Comic Strip of the Day

CSotD: Cartoon Classic: Sex, Politics and Mudslinging

Grover-cleveland-love-child
Daryl Cagle posts a brief item reflecting on this Frank Beard classic cartoon, in light of Arnold Schwartzenegger's current scandalous problems. With Schwarzenegger's political career already in the rearview mirror, I'm not sure the parallel holds, but the general tone of political commentary has certainly reverted to the partisan age in which Beard reigned.

During the Lewinksy scandal, I wrote a column on Cleveland's response to the issue, couched in a discussion of how I taught this particular cartoon as part of a presentation I used to do for high schools. The column ran February 1, 1998, in the Press-Republican of Plattsburgh NY (which retains the copyright), and, since it was good enough to get me invited to a Freedom Forum roundtable on the topic of White House coverage, I won't attempt to improve upon it:

 

1884's lesson: "Whatever you do, tell the truth."

USA Today, NBC and CBS have each, over the past week, agonized publicly over the dilemma of covering presidential sex scandals in front of children. The NBC reporter even said something about bringing up "X-rated topics" with a PG audience.

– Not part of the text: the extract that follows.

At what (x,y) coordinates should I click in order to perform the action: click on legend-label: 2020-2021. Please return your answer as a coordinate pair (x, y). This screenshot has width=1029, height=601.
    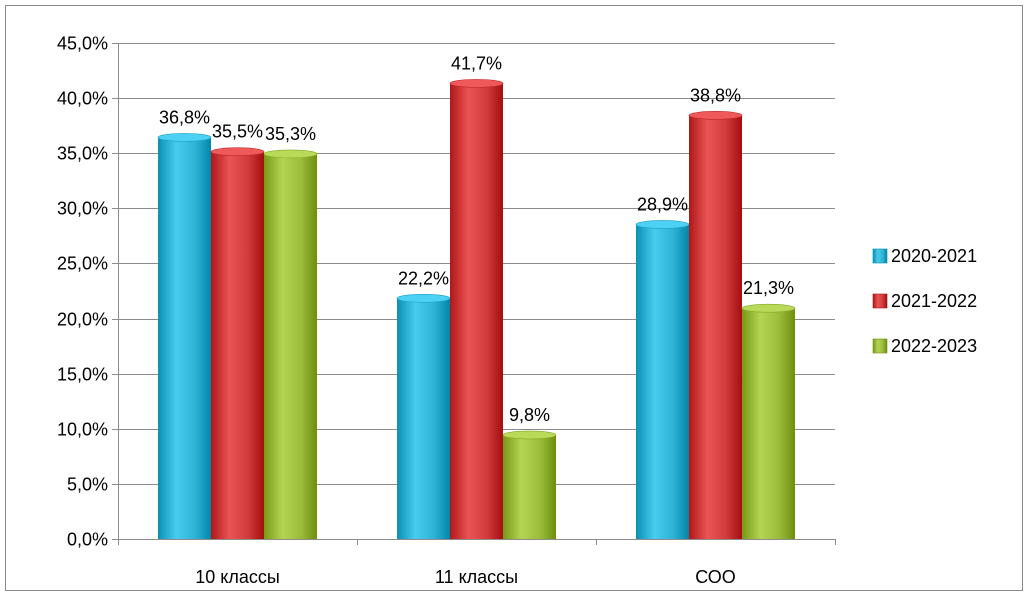
    Looking at the image, I should click on (934, 256).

I guess it's been a while since she saw a PG movie, or talked about sex with an adolescent.

Through our Political Cartoon presentation, I've been discussing a presidential sex scandal with students for a couple of years now, though there are so many topics to be covered that we don't always get to Grover Cleveland's 1884 campaign.

When we do, the kids find it  an interesting study in mudslinging.

We've already talked about the difference between cartoons that attack someone's policies and cartoons that attack them on a personal basis, and the Frank Beard cartoon is a good example of personal attack: Grover Cleveland throws an angry tantrum as a woman weeps and, in her arms, an infant leans towards Cleveland, crying "I want my pa!"

First of all, I tell them, the "infant" was 10 years old by the time Cleveland ran for president: Beard drew a baby to play upon sentiment.

However, there was a more fundamental reason the attack failed: Cleveland hadn't abandoned the child, and he refused to hide from the rumors.

Gov. Cleveland had barely been nominated when the Buffalo Evening Telegraph published a report in which it revealed that, in his days as a Buffalo attorney, Cleveland had impregnated a poor young widow, then had her committed to a mental institution to get out of marrying her, abandoning the unfortunate infant to an orphan asylum.

Campaign advisor Charles Goodyear wired Albany for instructions, and the governor sent a famous six-word reply: "Whatever you do, tell the truth."

Cleveland himself confided that truth to a selection of influential clergymen.

And the truth was this: A decade before, Cleveland had made the acquaintance of Maria Halpin, an attractive, intelligent widow who had come from Pennsylvania to work in a shirt factory and now was manager of the cloak department at a drygoods store.

Halpin kept company with several Buffalo attorneys, and I explain to the students that she was not a prostitute, but that she may have sometimes complained over dinner about the difficulty of meeting her rent that month or the distressing shabbiness of her only winter coat. It's entirely possible that she may have, from time to time, received some assistance from these generous friends.

Halpin became pregnant, and named Cleveland as the father.

Was he? They didn't have blood tests in those days, but it was possible.

She may have named Cleveland because the other attorneys were married, or because she knew he would behave honorably. In any case, he accepted the responsibility.

He paid Maria Halpin's bills while she was out of work having the baby. Then, when she fell into serious alcoholism after the baby was born, he paid for her treatment  at a sanitarium run by the Sisters of Charity, and to have the baby kept at a local orphan asylum. Later, Cleveland footed the legal bills for termination of custody, and for the child to be adopted by a middle-class family. The child grew up to become a physician.

Meanwhile, Cleveland paid to set the woman up with her own business in Niagara Falls, so that she would no longer have to rely upon the kindness of strangers.

As the Rev. Kingsley Twining wrote in his report on the scandal, "After the preliminary offense … his conduct was singularly honorable, showing no attempt to evade responsibility and doing all that he could to meet the duties involved, of which marriage was certainly not one."

While all  this was unraveling, Cleveland was offered the chance to purchase documents that would unleash a counter-scandal on his opponent, James Blaine. He paid the tipster and took the papers, saying, "Is this all of them?"

Assured that the bundle was complete, he shredded it, entirely unread, and fed the scraps into his office fireplace.

"The other side can have a monopoly of all the dirt in this campaign," he commented, as the incriminating documents were reduced to ashes.

So, are kids ready to hear a story like that?

Looking around, you might say the lesson is a bit overdue.